## Instrucción escrita 1
Indica si cada afirmación coincide con el fragmento sobre el empuje del tablero: (a) se instalaron 64 dispositivos de traslación; (b) el tablero avanza a 9 metros por hora; (c) en el viaducto de Garabit la sincronización se hacía con ayuda de la informática. Responde sí o no a cada una y cita las palabras del fragmento que lo deciden.
## Instrucción escrita 2
Cita sin cambios la parte del fragmento sobre el empuje del tablero que empieza con las palabras "En lo alto de" y termina con "nuevo el ciclo.".

## Fragmento proporcionado
En lo alto de las pilas, en los pilas provisionales, en el lugar de empuje y sobre la plataforma, fueron instalados 64 «dispositivos de traslación» sincronizados con ayuda de la informática. Su papel es el de proceder con cadencia precisa a las fases de empuje del tablero desde sus soportes y al desplazamiento (a la velocidad de 6 metros/hora, y avances de 90 cm.). El tablero reposa así en sus soportes, y el sistema de dispositivos de traslación retrocede 90 cm. con vistas a empezar de nuevo el ciclo. 


Fuente: http://www.peri.es/shared/references...illau_7_lg.jpg

Visualmente, es la misma operación que se realiza cuando se desplaza un carril de ferrocarril a mano de los operarios: levantamos, avanzamos, apoyamos, retrocedemos, etc... También llamada “la rueda cuadrada”. Esta técnica es idéntica a la utilizada para la construcción del viaducto de Garabit (Eiffel en 1886) pero en aquella época la sincronización se hacía al sonido de sirenas. Eiffel debió llevar a cabo algunas investigaciones históricas para repetir esta técnica. Los tramos de la obra, lanzados desde el norte y desde el sur se unen por encima del Tarn (“cierre del puente”) donde no era posible construir un soporte provisional, el tablero es soldado y puesto en continuidad. De esta manera sólo quedan las operaciones de acabado:

- Colocación de los pilonos, llevados sobre trenes de ejes y levantados por grúa, y más tarde soldados sobre el tablero.

## Registros
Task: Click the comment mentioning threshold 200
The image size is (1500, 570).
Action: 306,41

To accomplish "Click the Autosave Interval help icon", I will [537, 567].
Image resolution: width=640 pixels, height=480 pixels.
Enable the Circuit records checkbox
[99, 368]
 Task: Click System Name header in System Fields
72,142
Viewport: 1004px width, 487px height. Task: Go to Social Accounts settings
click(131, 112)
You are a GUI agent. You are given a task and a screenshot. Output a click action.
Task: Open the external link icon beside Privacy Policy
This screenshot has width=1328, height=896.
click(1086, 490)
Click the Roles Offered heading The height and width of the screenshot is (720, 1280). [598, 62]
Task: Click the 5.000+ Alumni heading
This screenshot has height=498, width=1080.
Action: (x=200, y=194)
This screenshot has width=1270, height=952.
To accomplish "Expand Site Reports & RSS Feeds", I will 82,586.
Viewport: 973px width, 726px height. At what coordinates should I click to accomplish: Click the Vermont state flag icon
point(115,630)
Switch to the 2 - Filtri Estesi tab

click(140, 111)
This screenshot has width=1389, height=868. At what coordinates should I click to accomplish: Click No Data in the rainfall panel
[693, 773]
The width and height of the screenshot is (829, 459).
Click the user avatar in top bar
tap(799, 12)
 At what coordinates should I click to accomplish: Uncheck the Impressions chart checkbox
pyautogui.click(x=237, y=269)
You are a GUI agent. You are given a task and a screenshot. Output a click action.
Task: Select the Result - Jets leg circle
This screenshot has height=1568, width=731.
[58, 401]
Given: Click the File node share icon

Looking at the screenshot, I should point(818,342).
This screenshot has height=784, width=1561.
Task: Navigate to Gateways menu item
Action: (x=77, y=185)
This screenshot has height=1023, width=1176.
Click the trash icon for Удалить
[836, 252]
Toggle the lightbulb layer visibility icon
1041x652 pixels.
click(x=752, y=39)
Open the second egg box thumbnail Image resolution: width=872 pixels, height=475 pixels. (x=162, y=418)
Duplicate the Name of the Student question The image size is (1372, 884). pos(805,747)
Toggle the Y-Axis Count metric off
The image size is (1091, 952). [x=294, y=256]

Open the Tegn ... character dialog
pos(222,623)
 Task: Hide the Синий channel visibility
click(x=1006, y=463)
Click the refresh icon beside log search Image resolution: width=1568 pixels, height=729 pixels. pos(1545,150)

## Resultado esperado 1
(a) Sí: "fueron instalados 64 «dispositivos de traslación» sincronizados con ayuda de la informática".
(b) No: "a la velocidad de 6 metros/hora".
(c) No: "en aquella época la sincronización se hacía al sonido de sirenas".

## Resultado esperado 2
En lo alto de las pilas, en los pilas provisionales, en el lugar de empuje y sobre la plataforma, fueron instalados 64 «dispositivos de traslación» sincronizados con ayuda de la informática. Su papel es el de proceder con cadencia precisa a las fases de empuje del tablero desde sus soportes y al desplazamiento (a la velocidad de 6 metros/hora, y avances de 90 cm.). El tablero reposa así en sus soportes, y el sistema de dispositivos de traslación retrocede 90 cm. con vistas a empezar de nuevo el ciclo.